The image is not the only patient data to which the reader has access. The clinical history of the patient will also accompany the images and this may be read in conjunction with the image to clarify and guide the process. Equally informative are previous examinations. These are particularly important to the decision-making process when the imaging examination is a repeat of a previous study or is a follow-up on the progress of disease after an intervention. Increasingly, with access to electronic health records, radiologists and pathologists can include many other sources of information in their decision making, such as lab results, medications taken, and cardiac test results.


Available clinical information and previous examinations are assumed to be helpful, but there may be some circumstances where this is not the case. Swenson et al. (1985), for example, showed that there were some benefits in scrutinizing medical images without any prior knowledge of the possible clinical condition. The problem has been discussed in terms of the perceptual interference of extra data on the visual search process rather than decision making. Curtailing search activity when an expected lesion has been identified can have the effect of missing additional lesions. This has been noted as a distracting effect of clinical information and is reported to be like the satisfaction of search effect, which is discussed later in this chapter with respect to cognitive bias.


No doubt prior information guides search and influences decisions, but for most practitioners these are positive effects and are considered more important than potential pitfalls.
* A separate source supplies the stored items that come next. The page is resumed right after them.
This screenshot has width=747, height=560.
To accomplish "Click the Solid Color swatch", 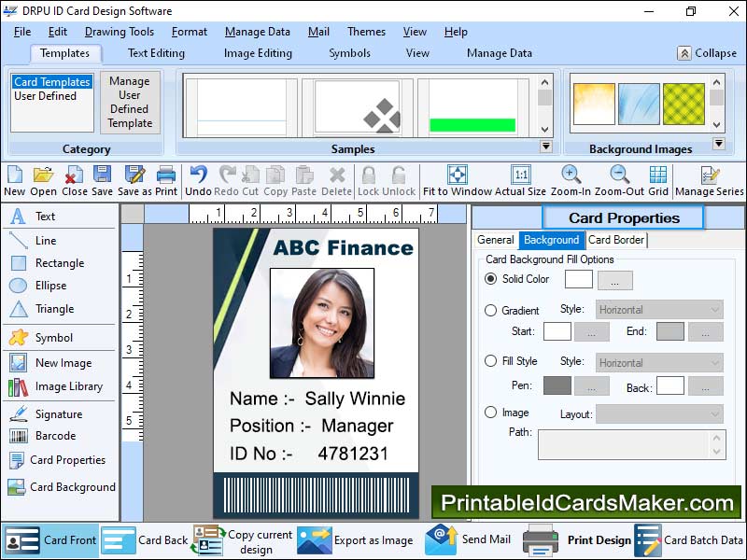I will pyautogui.click(x=579, y=279).
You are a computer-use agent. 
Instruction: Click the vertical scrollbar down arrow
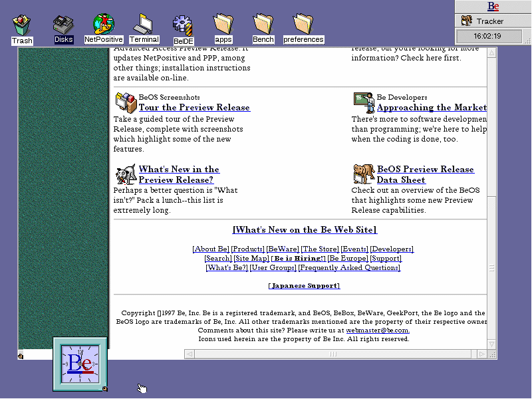pos(491,344)
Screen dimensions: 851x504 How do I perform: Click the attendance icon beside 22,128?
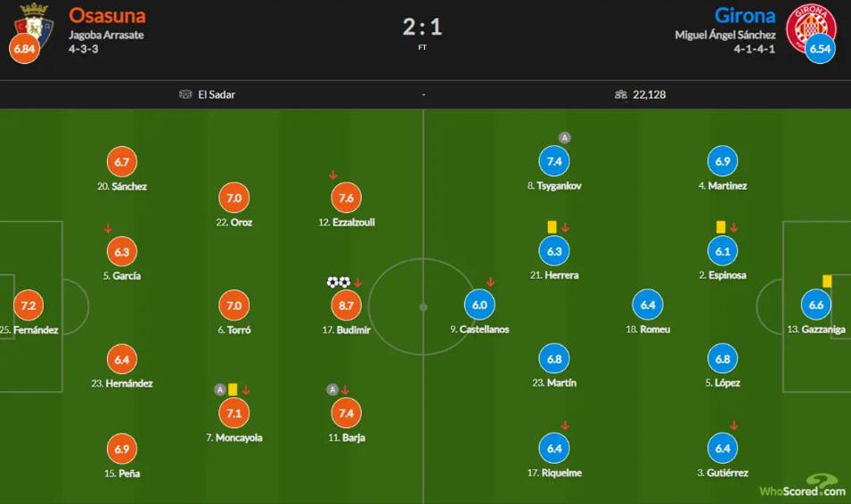click(621, 94)
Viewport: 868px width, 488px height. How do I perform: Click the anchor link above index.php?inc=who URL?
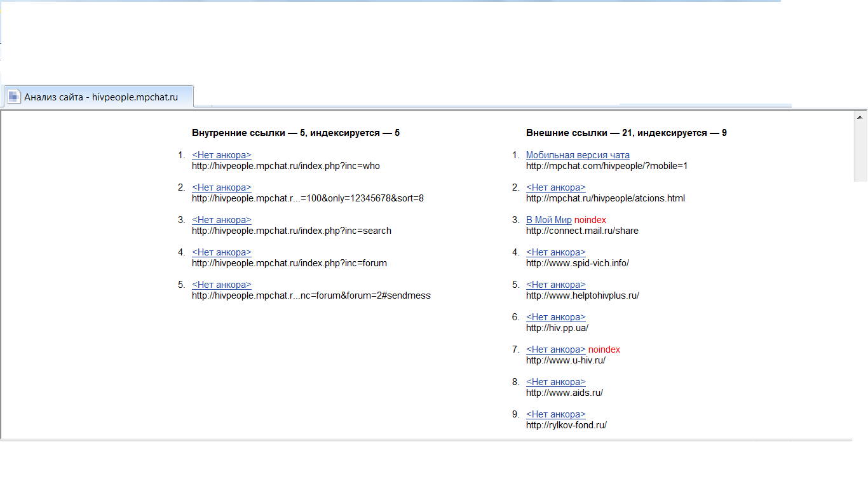pos(221,155)
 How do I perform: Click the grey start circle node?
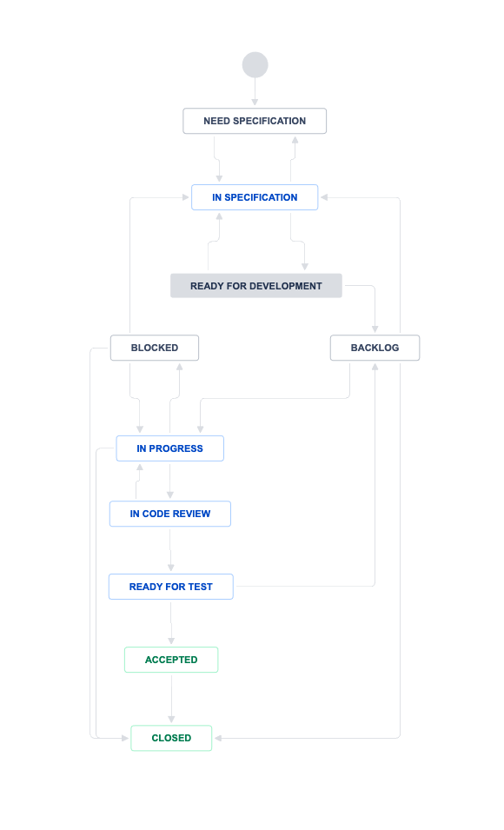pos(255,64)
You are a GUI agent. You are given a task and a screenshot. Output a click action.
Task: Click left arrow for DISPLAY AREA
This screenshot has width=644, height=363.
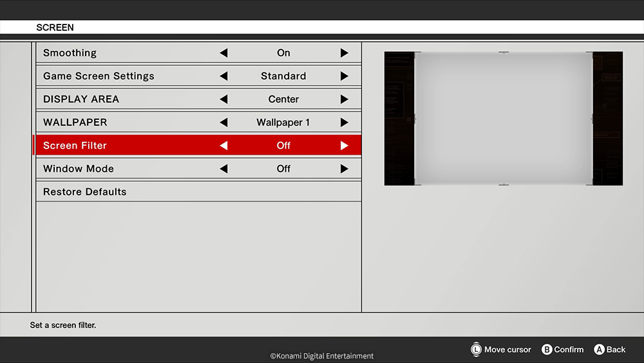coord(223,99)
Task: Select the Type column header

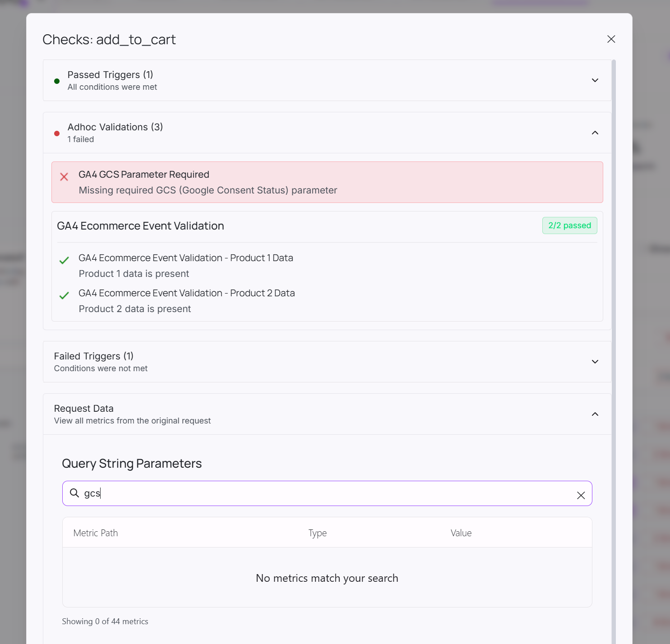Action: pos(318,533)
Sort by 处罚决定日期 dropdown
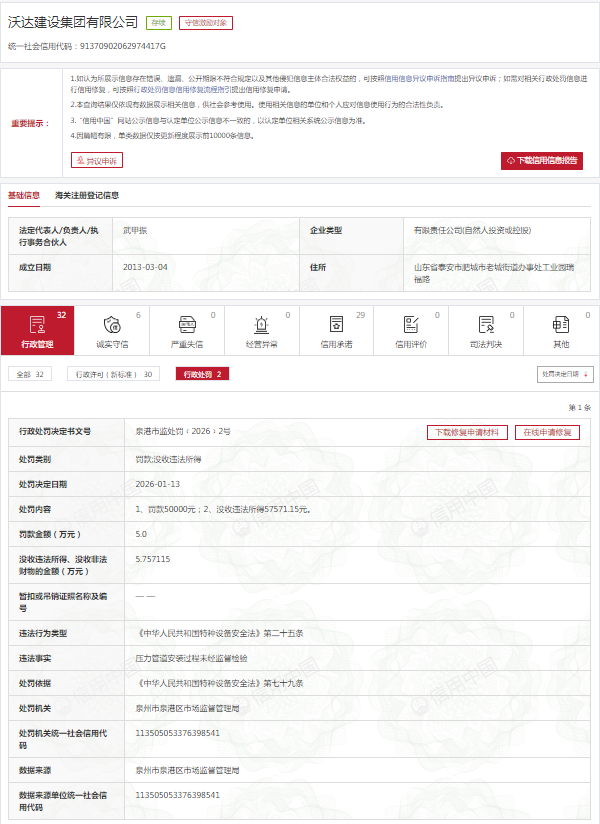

9.5 Interpretation Process



9.5.1 Features in Medical Images


Consider some of the characteristics of radiological features, how they vary, and how they are organized into classes that can be agreed on by observers. Medical images display structure and they reflect function. The structural information is recognized and understood because of a knowledge base that the observer has compiled from studies of anatomy and function. Recognition takes place when the observer translates image objects into the “language” of anatomy learnt in a different visual form (e.g., textbooks or models). But there are perceptual and cognitive obstacles to the translation that make medical image interpretation subject to variance. This variance is based on readers’ knowledge, experience, and biases, and two common imaging methods illustrate some of the simple obstacles that contribute to interpretation difficulties for newcomers to the task.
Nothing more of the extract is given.